What you should do = Output each entry verbatim and exclude every picture from it.

Provided information =
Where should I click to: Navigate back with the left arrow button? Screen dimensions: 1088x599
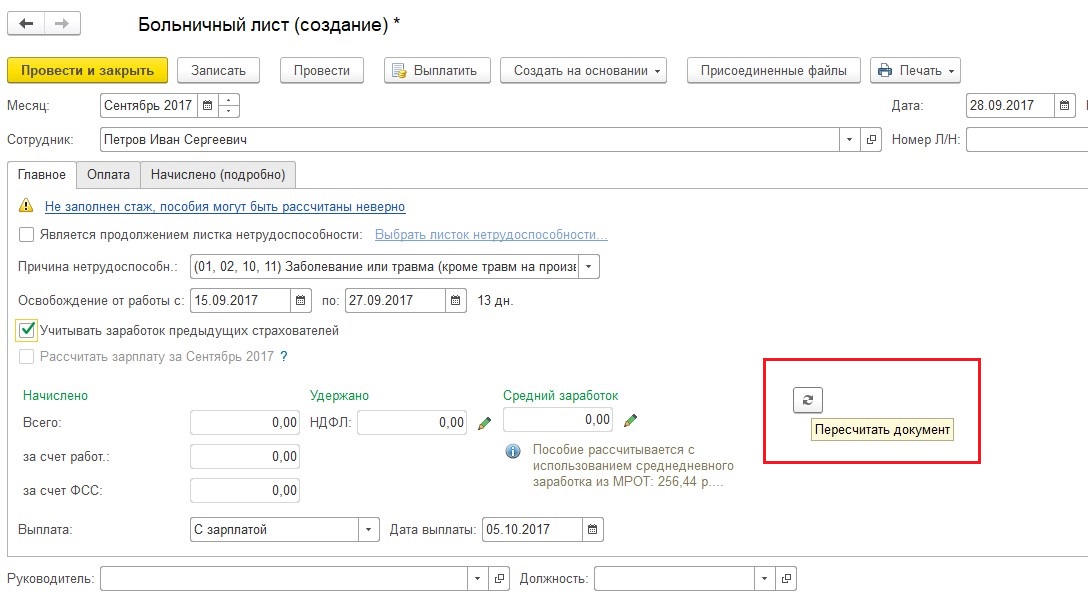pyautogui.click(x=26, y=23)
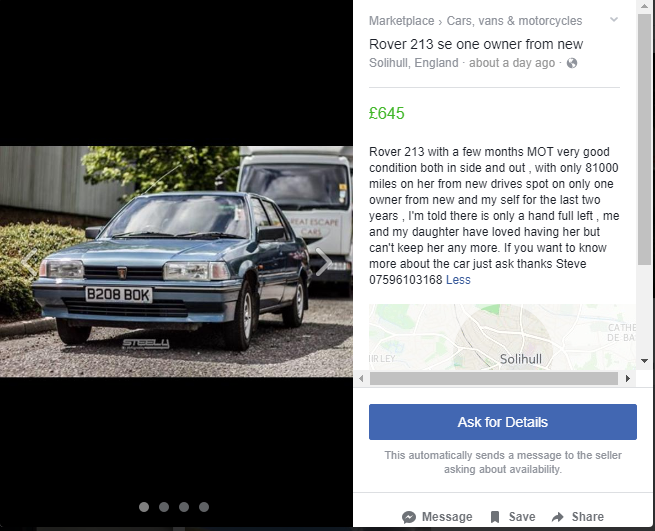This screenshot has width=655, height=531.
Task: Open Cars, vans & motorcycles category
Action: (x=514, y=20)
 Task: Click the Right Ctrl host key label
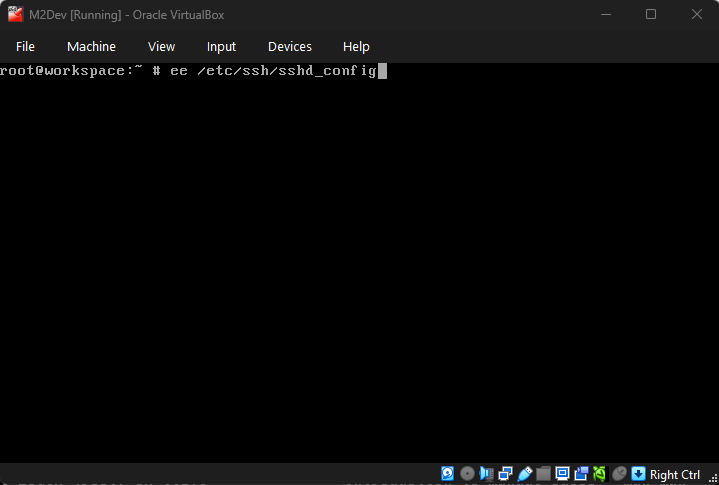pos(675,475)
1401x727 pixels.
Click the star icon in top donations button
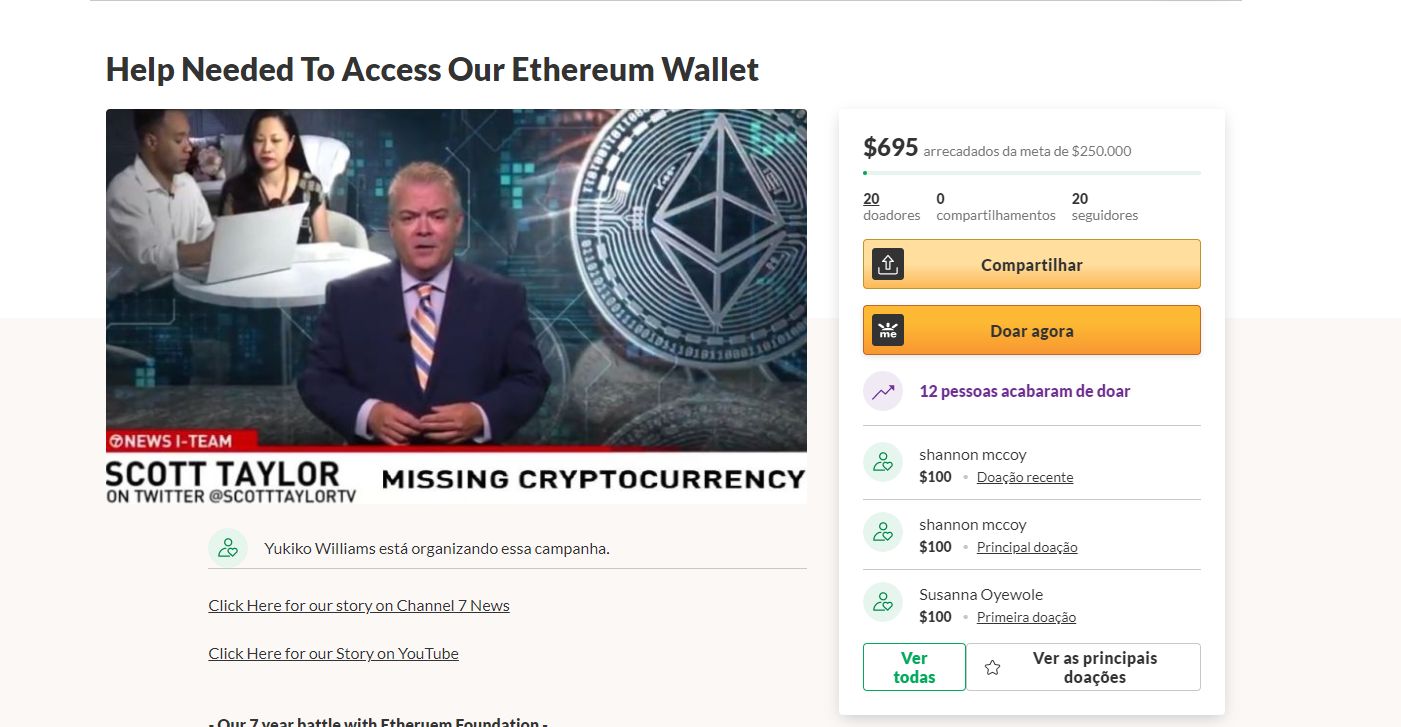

Result below =
Where should I click to: Navigate back with the left arrow button? Screen dimensions: 1088x599
pyautogui.click(x=26, y=23)
This screenshot has width=655, height=531.
Task: Open Cars, vans & motorcycles category
Action: (x=514, y=20)
 Task: Click the Right Ctrl host key label
pos(675,475)
1401x727 pixels.
Click the star icon in top donations button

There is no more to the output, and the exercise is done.